Fot. Danuta Kamińska

Patrzę przez okno w pracy na wciąż jeszcze zielone korony drzew i uśmiecham się. Robię sobie małą przerwę dla oczu – zdarza mi się o niej często zapominać, a przecież „literki nie uciekną”, jak niedawno zażartowała jedna z osób w rozmowie ze mną. Poranne słońce napełnia pokój ciepłą poświatą.

Kilka godzin później patrzę przez okno pociągu i podziwiam zachód słońca. Obok mnie siedzą dzieci (najmłodszy syn oraz córeczka) i bawią się rozkładanymi siedzeniami. Chwilę potem jakiś mężczyzna pomaga mi w kłopotliwej sytuacji z konduktorem, który twierdzi, że mam zły bilet. Podróżny jednak spokojnie tłumaczy, że jest wszystko w porządku oraz skąd mogło się wziąć nieporozumienie. Jestem mu bardzo wdzięczna. Podobnie jak innemu mężczyźnie, który ustąpił nam miejsca. Obaj dostrzegli, że potrzebne jest ich zaangażowanie – nie odwrócili wzroku, nie udali, że nie widzą.
Oddycham z ulgą i wracam do moich rozmyślań, obserwując drzewa niespiesznie przesuwające się za oknem przedziału.

Przed snem córeczka pyta, co robiłam w dzieciństwie jesienią. Opowiadam jej o złotych liściach, których szelest pod stopami tak bardzo lubię. Już nie mogę się doczekać, kiedy będę mogła razem z nią „poszeleścić” jesiennie.

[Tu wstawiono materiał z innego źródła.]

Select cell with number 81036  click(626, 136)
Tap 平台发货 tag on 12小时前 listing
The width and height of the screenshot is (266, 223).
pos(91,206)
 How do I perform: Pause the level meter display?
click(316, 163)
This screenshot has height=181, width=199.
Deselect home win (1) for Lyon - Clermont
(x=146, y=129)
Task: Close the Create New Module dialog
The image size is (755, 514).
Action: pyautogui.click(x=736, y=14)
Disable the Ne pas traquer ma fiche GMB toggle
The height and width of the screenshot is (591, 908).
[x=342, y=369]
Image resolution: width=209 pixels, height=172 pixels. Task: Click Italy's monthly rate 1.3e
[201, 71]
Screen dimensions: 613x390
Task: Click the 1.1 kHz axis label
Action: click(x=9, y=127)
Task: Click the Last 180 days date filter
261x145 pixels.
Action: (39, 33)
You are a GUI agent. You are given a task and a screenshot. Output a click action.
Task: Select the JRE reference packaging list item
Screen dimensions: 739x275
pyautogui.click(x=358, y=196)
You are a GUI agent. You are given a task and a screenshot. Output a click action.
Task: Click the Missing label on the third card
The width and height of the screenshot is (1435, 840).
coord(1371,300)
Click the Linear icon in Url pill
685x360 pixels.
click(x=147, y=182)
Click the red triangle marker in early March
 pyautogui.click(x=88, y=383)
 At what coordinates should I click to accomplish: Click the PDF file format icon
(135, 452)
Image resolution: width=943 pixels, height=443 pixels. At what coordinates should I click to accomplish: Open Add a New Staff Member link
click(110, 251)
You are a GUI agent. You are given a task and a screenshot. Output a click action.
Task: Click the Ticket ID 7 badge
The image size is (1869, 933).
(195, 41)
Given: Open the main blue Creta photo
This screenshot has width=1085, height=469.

Otwieram naszą małą spiżarnię i przyglądam się słoikom pełnym słodkich i słonych pyszności. Jesień jest kolorowa, choć zimno powoli już nam doskwiera.
Przed nami kolejne spotkania z rodziną, przyjaciółmi, znajomymi – są osłodą uciążliwości dnia powszedniego.

W każdej kałuży odbija się niebo, jak słusznie ktoś kiedyś zauważył, i to od nas zależy, co w niej zobaczymy: brudną wodę i błoto czy kawałek nieba.